Perchè come e quando andare dallo psicologo


“La consapevolezza di per sé può essere curativa. Dato che con una piena consapevolezza si diventa autoconsapevoli dell’autoregolazione dell’organismo, si può lasciare che l’organismo prenda in mano la situazione senza interferire, senza interrompere: della saggezza dell’organismo ci si può fidare…”

Friedrich Salomon Perls

Per quale motivo una persona sceglie di andare dal terapeuta?


“Non sono matto!” è la risposta di molte persone a cui viene proposto.


La motivazione che spinge a cercare o a suggerire ad un nostro caro un professionista della salute è uno stato di malessere che non fa vivere bene, che non fa vivere come l’interessato vorrebbe.


Sensazioni di malessere, disturbi psico-somatici, insoddisfazione, sentimenti di rabbia, tristezza, difficoltà a stare con gli altri ed a stare soli con se stessi;sono dei campanelli di allarme che ci segnalano che qualcosa non va come dovrebbe.


La terapia psicologica può rappresentare un mezzo “di trasposto” attraverso il quale le persone possono passare da uno stato psicologico di mal-essere ad un non mal-essere, verso un ben-essere per arrivare finalmente ad un MIGLIOR-ESSERE: con un miglioramento della qualità della vita.
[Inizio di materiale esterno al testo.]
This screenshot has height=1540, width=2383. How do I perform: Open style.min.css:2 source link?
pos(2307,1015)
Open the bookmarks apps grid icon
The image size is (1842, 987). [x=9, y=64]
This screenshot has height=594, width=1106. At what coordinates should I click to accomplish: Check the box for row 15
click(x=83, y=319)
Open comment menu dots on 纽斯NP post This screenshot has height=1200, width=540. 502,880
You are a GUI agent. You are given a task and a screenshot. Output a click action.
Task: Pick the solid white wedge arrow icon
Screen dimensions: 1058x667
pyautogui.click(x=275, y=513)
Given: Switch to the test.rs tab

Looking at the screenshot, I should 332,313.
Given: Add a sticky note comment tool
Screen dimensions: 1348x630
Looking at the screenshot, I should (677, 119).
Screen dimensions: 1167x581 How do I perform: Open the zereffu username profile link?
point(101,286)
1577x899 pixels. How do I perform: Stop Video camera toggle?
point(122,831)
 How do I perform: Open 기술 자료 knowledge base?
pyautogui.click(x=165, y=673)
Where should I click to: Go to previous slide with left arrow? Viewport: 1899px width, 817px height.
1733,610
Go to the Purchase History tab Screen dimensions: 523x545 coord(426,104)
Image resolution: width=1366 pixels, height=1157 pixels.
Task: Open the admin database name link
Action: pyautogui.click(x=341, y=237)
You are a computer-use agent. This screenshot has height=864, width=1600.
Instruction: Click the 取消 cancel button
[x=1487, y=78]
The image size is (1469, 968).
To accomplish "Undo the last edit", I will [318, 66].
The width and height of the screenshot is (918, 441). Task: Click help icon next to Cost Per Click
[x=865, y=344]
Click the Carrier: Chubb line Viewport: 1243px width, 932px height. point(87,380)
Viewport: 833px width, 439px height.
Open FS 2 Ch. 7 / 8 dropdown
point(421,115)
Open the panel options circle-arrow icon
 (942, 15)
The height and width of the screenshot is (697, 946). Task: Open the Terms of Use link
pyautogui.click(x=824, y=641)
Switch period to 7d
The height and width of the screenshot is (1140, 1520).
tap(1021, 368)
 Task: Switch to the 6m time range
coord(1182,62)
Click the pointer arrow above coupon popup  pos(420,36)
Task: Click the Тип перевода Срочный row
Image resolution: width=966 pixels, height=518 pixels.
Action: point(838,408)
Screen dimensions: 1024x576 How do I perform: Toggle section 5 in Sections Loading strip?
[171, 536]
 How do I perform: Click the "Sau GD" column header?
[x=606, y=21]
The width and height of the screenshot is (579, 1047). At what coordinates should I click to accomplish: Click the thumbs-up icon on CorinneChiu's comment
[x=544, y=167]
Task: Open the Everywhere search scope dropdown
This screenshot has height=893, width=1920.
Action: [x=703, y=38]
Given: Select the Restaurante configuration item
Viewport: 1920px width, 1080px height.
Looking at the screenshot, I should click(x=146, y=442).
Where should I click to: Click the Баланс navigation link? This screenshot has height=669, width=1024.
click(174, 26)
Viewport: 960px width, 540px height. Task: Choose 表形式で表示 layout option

Le parole, la comunicazione non verbale, la motivazione sono tutti strumenti che possono portare verso un cambiamento, verso una maggiore auto-consapevolezza, riconosciuta sempre di più come elemento cruciale di tutte le psicoterapie.


La terapia può essere un modo di cura, lo psicologo non utilizza farmaci per la cura, utilizza le chiavi giuste per aprire le diverse serrature dell’animo e lo fa con la PAROLA. Il dialogo nel colloquio psicologico prevede tecniche specifiche e diversificate per trovare ogni volta la giusta chiave, una volta aperte le serrature con il paziente ed insieme al paziente il professionista porterà alla luce della consapevolezza le motivazioni, le connessioni e le modalità disfunzionali che hanno portato al mal-essere, così da poterle modificare INSIEME.


L’obiettivo della relazione terapeutica è dare alla persona uno stato di benessere attraverso la maggiore consapevolezza di sé.


Andare dallo psicologo vuol dire prendersi cura di se, trovare una soluzione adatta e soddisfacente ad un problema, rendersi conto di automatismi comportamentali disfunzionali che hanno creato disagio e sofferenza.